Sino de bien adentro.
No deberían ser llamados pajueranos, sino más bien padentranos.
Pero el mapa está al revés. Porque la conciencia está educada para no ver hacia adentro salvo para criticar y menospreciar.
Viene desde los tiempos de Sarmiento.
Cuando escribió aquello de “civilización y barbarie”, fenomenal herramienta con la que nutrió a la oligarquía que en relaciones carnales con el imperio británico cantó loas a lo extranjero y despreció lo propio por décadas.
Sarmiento mintió a sabiendas. Bárbaro significa extranjero. Pero el sanjuanino en su ferocidad contra Rosas y los paisanos que lo seguían invirtió el significado y sentenció que todo lo que venía del interior era bárbaro.
De allí la mirada al revés, pajuerano en lugar de padentrano.
Pero una idea básica a la hora de discriminar y encubrir la concentración de riquezas en pocas manos y la multiplicación de pobres entre los que son más.
Lo civilizado lo que venía del exterior, especialmente desde Europa y Estados Unidos.

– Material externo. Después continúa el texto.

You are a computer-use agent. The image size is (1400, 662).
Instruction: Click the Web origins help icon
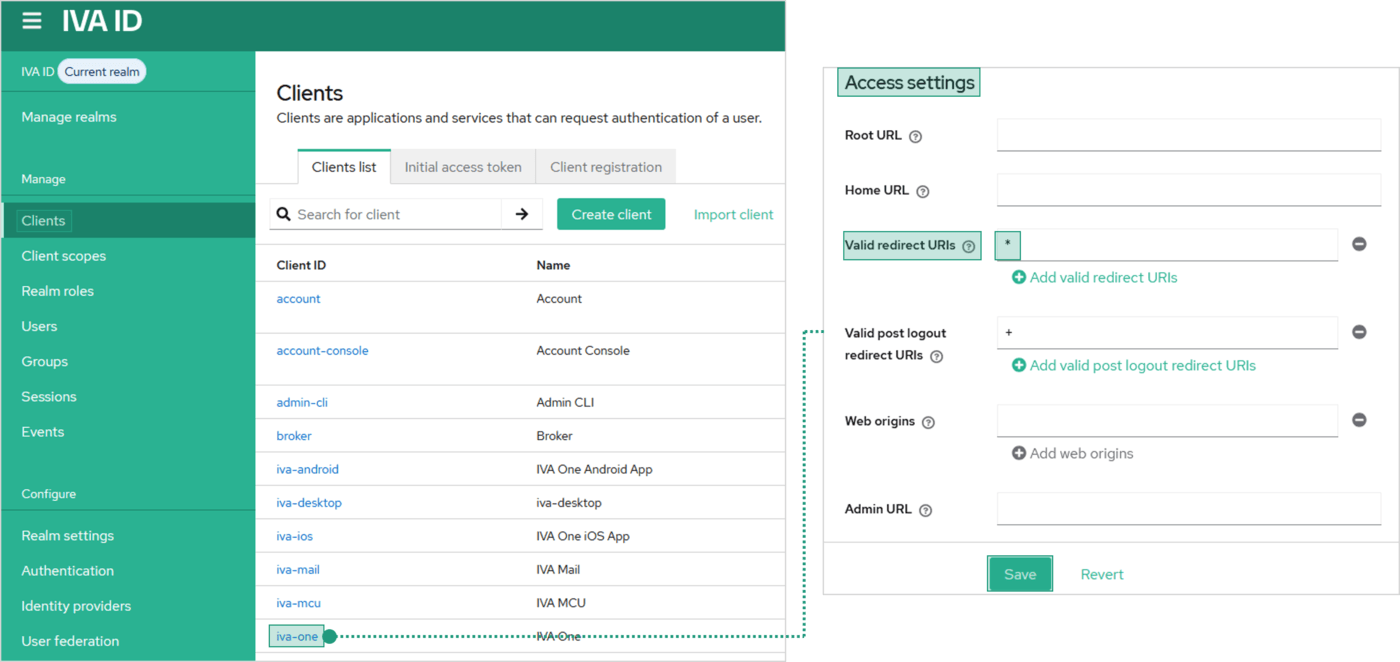click(928, 422)
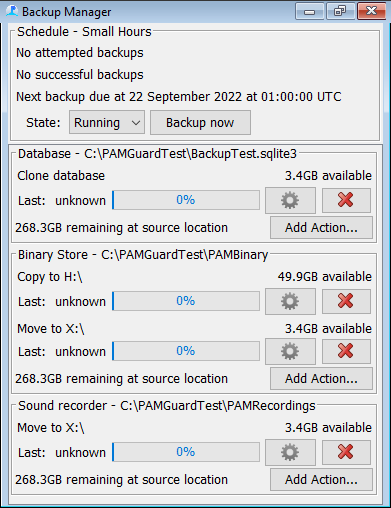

Lo bárbaro todo aquello relacionado a los paisanos que buscaban algún lugar bajo el sol.
La zoncera que parió todas las demás como diría don Arturo Jauretche.
En los años noventa se reinventaron las zonceras.
Se dijo que la desocupación es un flagelo que llegó para quedarse.
Flagelo remite al Antiguo Testamento, donde las ciudades de Sodoma y Gomorra son borradas de la faz de la Tierra por el flagelo de Jehová que castiga a sus habitantes y transforma en estatua de sal a la mujer de Lot.
La desocupación, entonces, fue un castigo divino. No tenía que ver con mantener la tasa de ganancia de las grandes firmas que despedían trabajadores para reducir el salario de los futuros laburantes y domesticar, de paso, a las nuevas generaciones.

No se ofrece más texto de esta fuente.